Shareholding Requirement
In accordance with the Policy, Bernard will be required to maintain a shareholding of 270 per cent of salary for two years post-employment.
Malus and clawback provisions may operate in respect of Annual Bonuses, KASTIP awards and KPSP awards.
Other Matters
Bernard will not receive any additional payment in connection with his ceasing to be a Director of the Company. Full details of Bernard’s remuneration arrangements will be published in the Company’s 2024/25 Annual Report in April 2025.
The following information is provided in accordance with section 430(2B) of the Companies Act 2006 by Kingfisher plc (the “Company”).
Further to the announcement by the Company on 15 April 2024, Andrew Cosslett resigned as Chair of the Board and as a Director of the Company with effect from 20 June 2024.

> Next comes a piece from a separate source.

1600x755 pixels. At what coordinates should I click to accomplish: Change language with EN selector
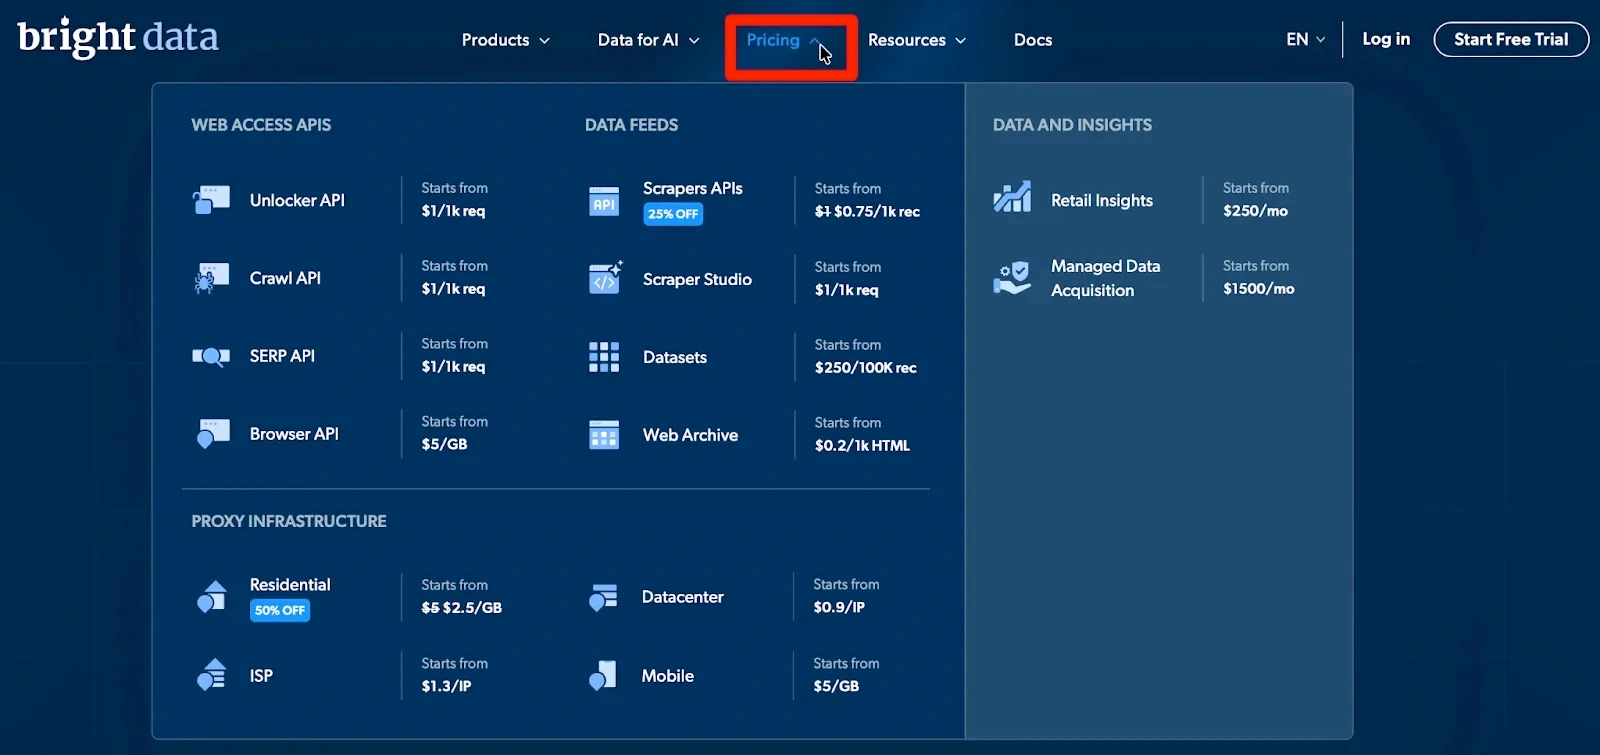(x=1305, y=40)
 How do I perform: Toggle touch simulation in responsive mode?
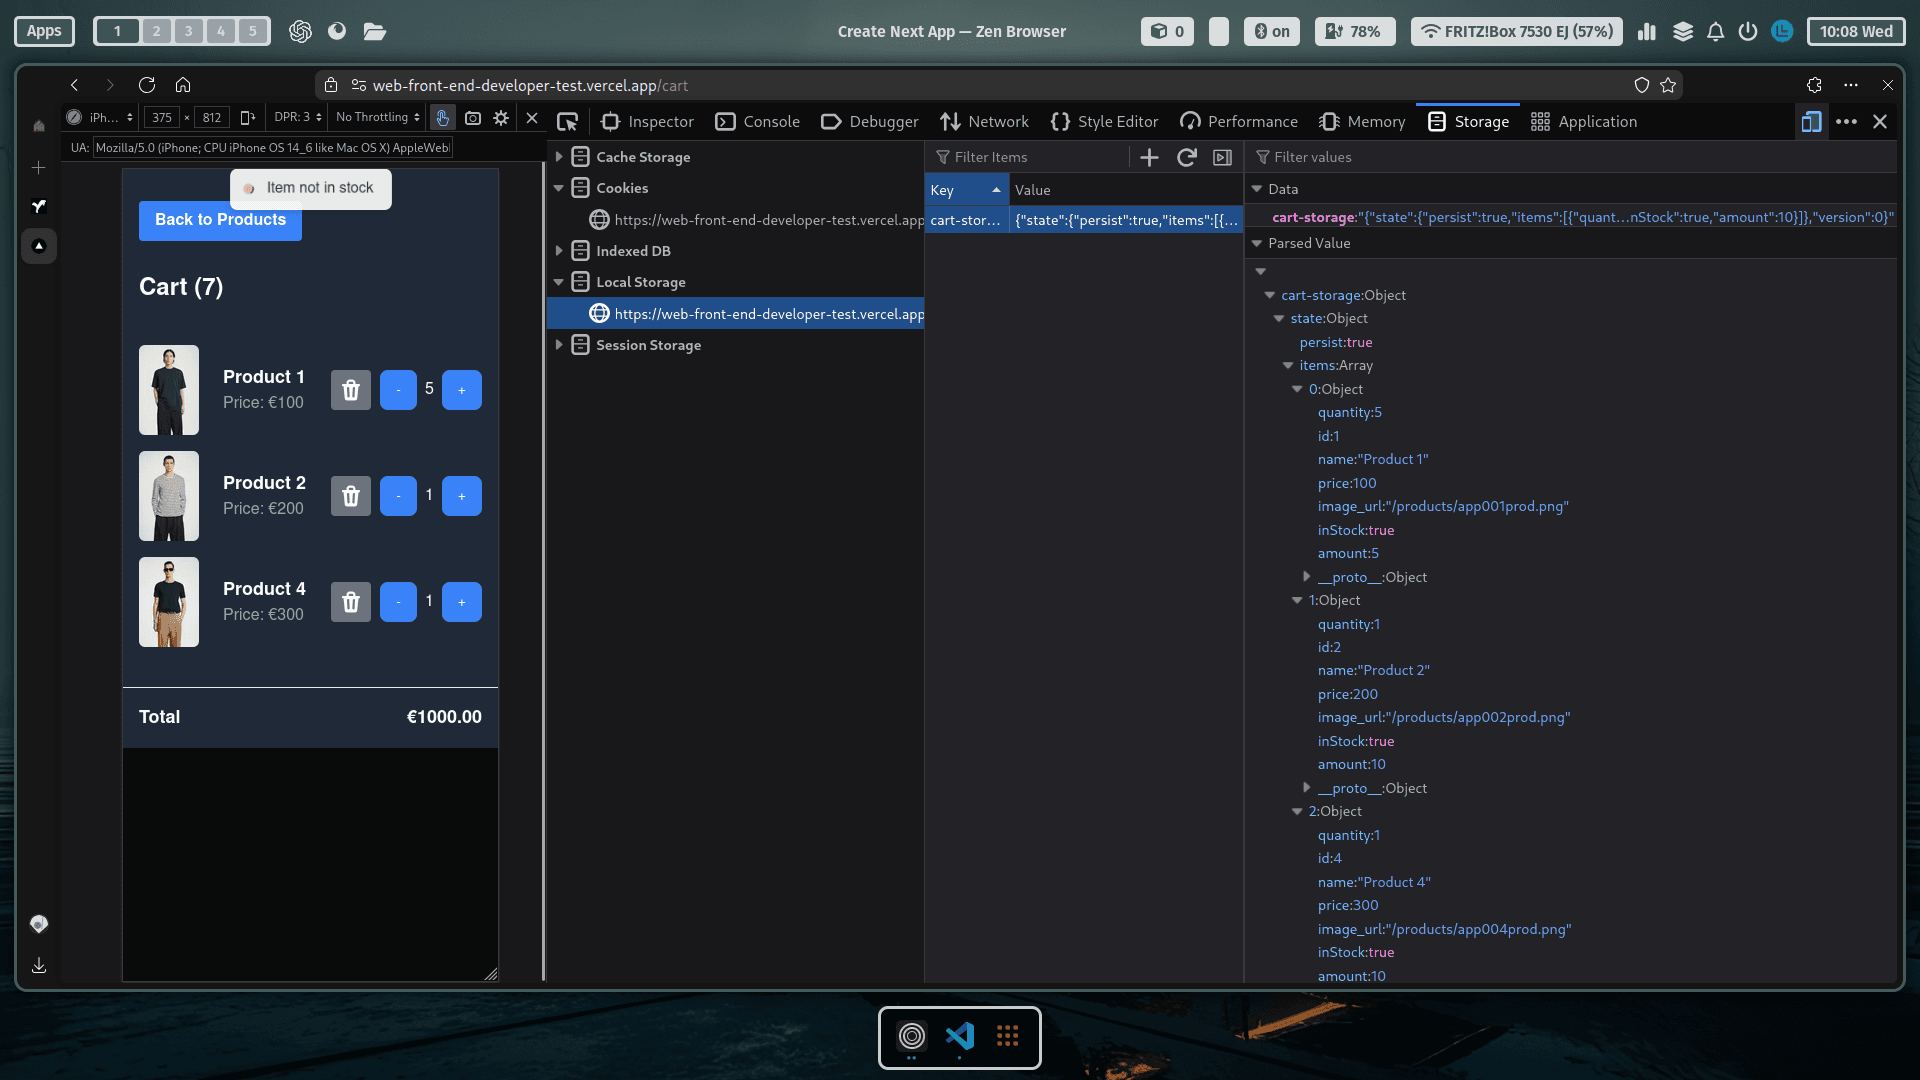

In accordance with section 430(2B) of the Companies Act 2006, the Company confirms that no remuneration payment was made by the Company to Andrew after he ceased to be a Director of the Company. The Company also confirms that no payment for loss of office has been or will be made.
On 24 July 2019, Kingfisher plc (the 'Company') announced that Véronique Laury would be stepping down from the Board and as Chief Executive Officer on 24 September 2019 as part of a planned succession process. As required by section 430(2B) of the Companies Act 2006 (the 'Act'), details of the remuneration arrangements for Véronique are set out below.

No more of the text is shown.